I can’t explain it, but it was as if he knew exactly where I hurt.

It wasn’t just curiosity.

It was love.

It was faith being born in me in a way I had never felt.

And then on that Saturday afternoon, everything fell apart.

I was reading the Gospel of John, chapter 14.

I remember it as if it were today.

When my father entered the room without knocking, he saw the movement of my hands, saw my frightened face, and before saying a word, he knew.

He pulled the pillow away, found the book.

The silence lasted two seconds.

Then came the first slap.

I tasted blood in my mouth.

The second knocked me off the bed.

The screams followed immediately.

My brothers came running in.

My mother didn’t appear.

He must have told her to stay out.

The book lay there on the floor open as if screaming against what was happening.

My father didn’t call the police.

He called my uncle.

And when the two looked at each other without saying a word, I understood that they weren’t just going to punish me.
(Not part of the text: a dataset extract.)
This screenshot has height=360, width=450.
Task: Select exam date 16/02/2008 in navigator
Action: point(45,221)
They were going to erase me.

Because to them, I was no longer the daughter, the niece, the sister.

I was a traitor.

I was ashamed.

I tried to speak, tried to explain myself to say that I still believed in God, that I wasn’t against anyone.
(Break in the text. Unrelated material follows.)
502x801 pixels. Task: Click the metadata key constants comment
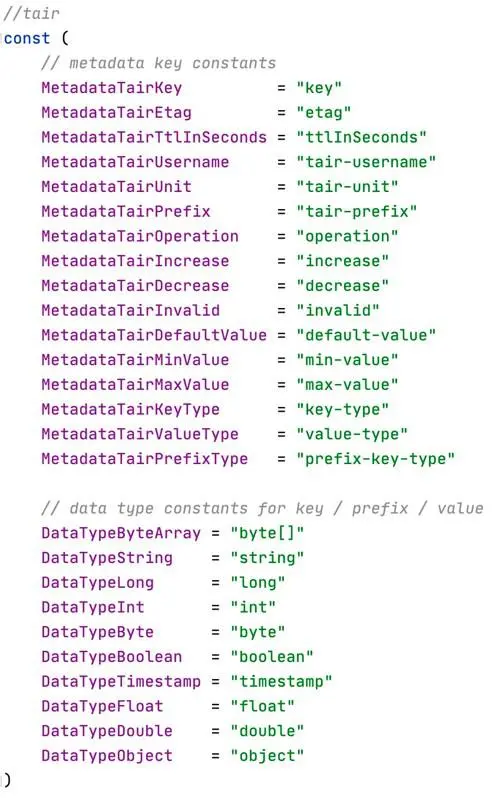(x=158, y=63)
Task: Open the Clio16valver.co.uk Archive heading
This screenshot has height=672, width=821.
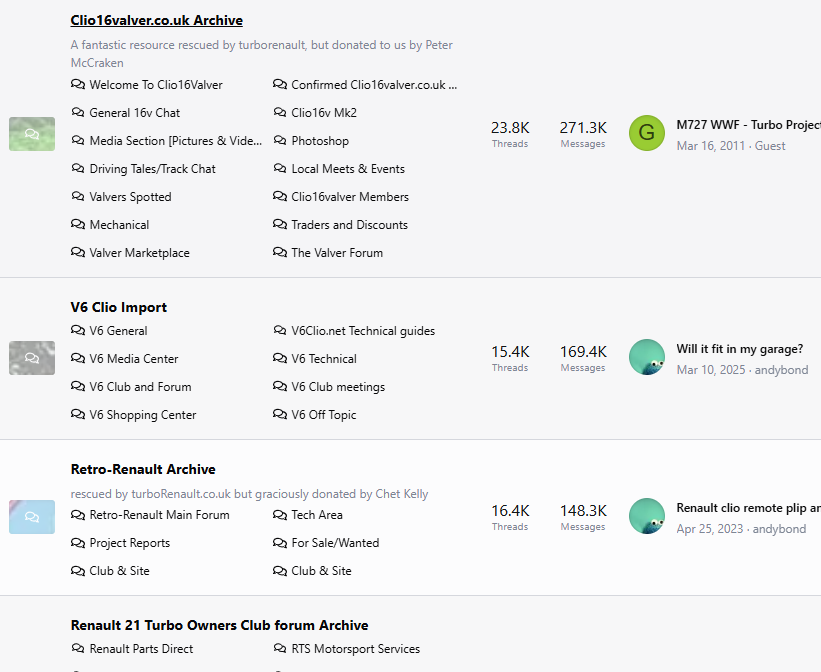Action: 157,20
But every time I opened my mouth, someone squeezed my arm harder or told me to shut up.

When they put me in the car with my brothers on both sides, my eyes fixed on the rear view mirror.

And there, watching the city disappearing behind us, I knew either I would die in that desert or something impossible would have to happen.

The road to the desert was long.

I counted the seconds.

Each one seemed heavier than the last.

My father sat in the front seat next to my uncle, silent, his jaw clenched.

My brothers surrounded me as if they were escorting a dangerous prisoner.

No one spoke.

The noise of the engine was the only thing filling the air.

I looked out the window, trying to memorize everything, the buildings, the signs, even the lamp posts.

It was as if I wanted to etch the city into my eyes for the last time.

When we passed the airport, I felt a lump in my throat.

I had dreamed so many times of leaving from there to study abroad, to see the world.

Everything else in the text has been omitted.